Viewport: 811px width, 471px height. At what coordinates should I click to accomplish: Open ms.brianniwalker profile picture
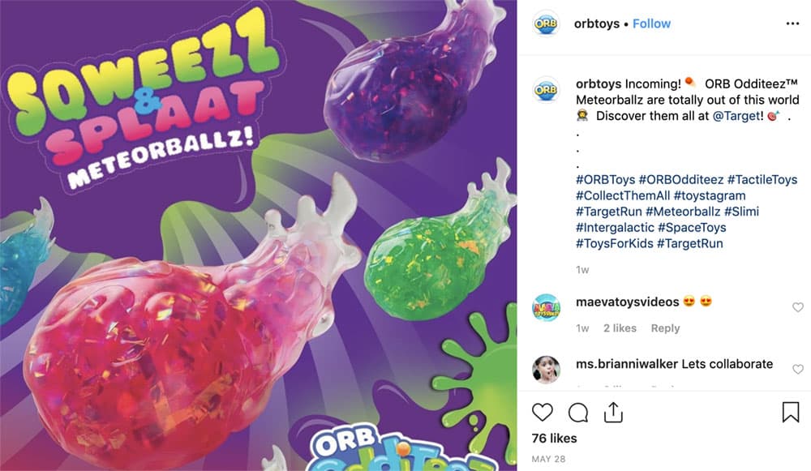point(546,370)
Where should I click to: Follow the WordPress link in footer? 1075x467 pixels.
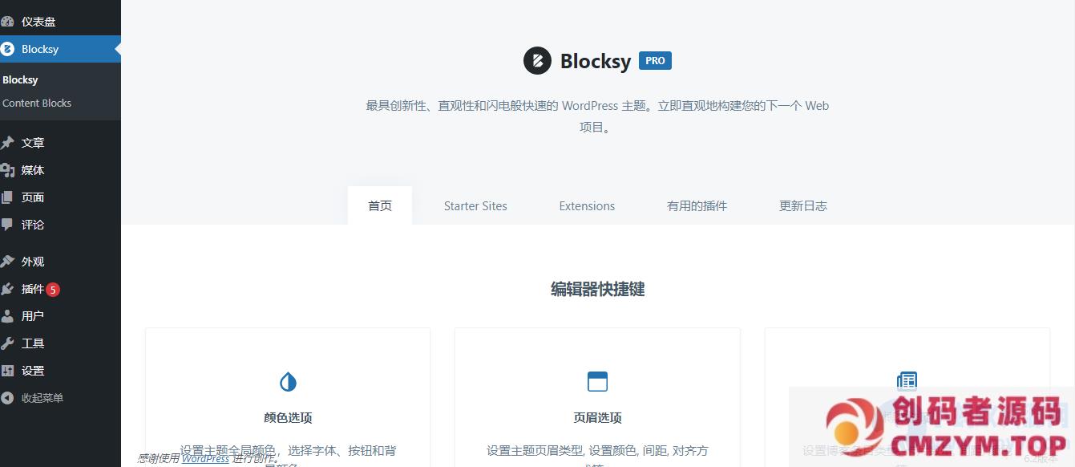(205, 458)
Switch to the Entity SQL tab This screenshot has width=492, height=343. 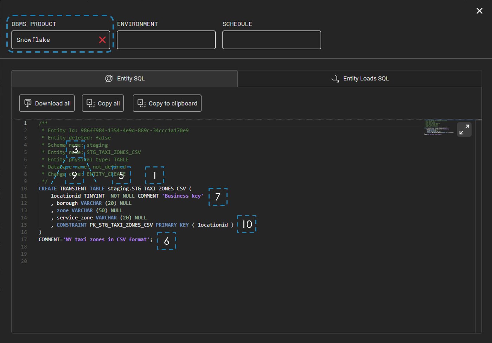[x=125, y=79]
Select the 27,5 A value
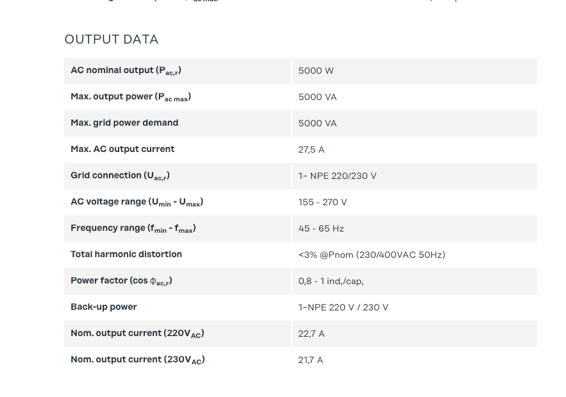Image resolution: width=566 pixels, height=397 pixels. [312, 150]
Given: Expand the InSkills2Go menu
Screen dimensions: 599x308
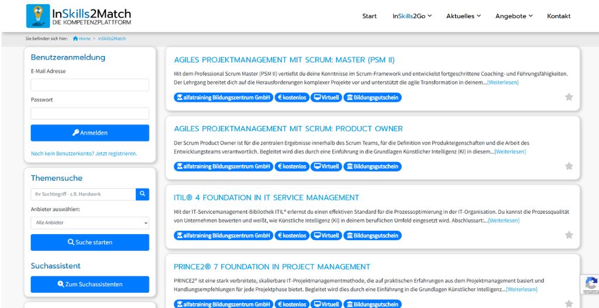Looking at the screenshot, I should click(x=412, y=16).
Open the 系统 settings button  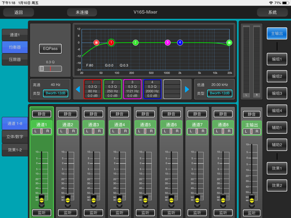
------------------------
SHORT PROBLEM:
Reproduce the lines above word for word, from the line containing "Select the 27,5 A value" through the final line, and leave the pictures out of your copy.

EXERCISE RESULT:
Select the 27,5 A value
Image resolution: width=566 pixels, height=397 pixels. [312, 150]
Given: Expand the InSkills2Go menu
Screen dimensions: 599x308
Looking at the screenshot, I should click(x=412, y=16).
Open the 系统 settings button  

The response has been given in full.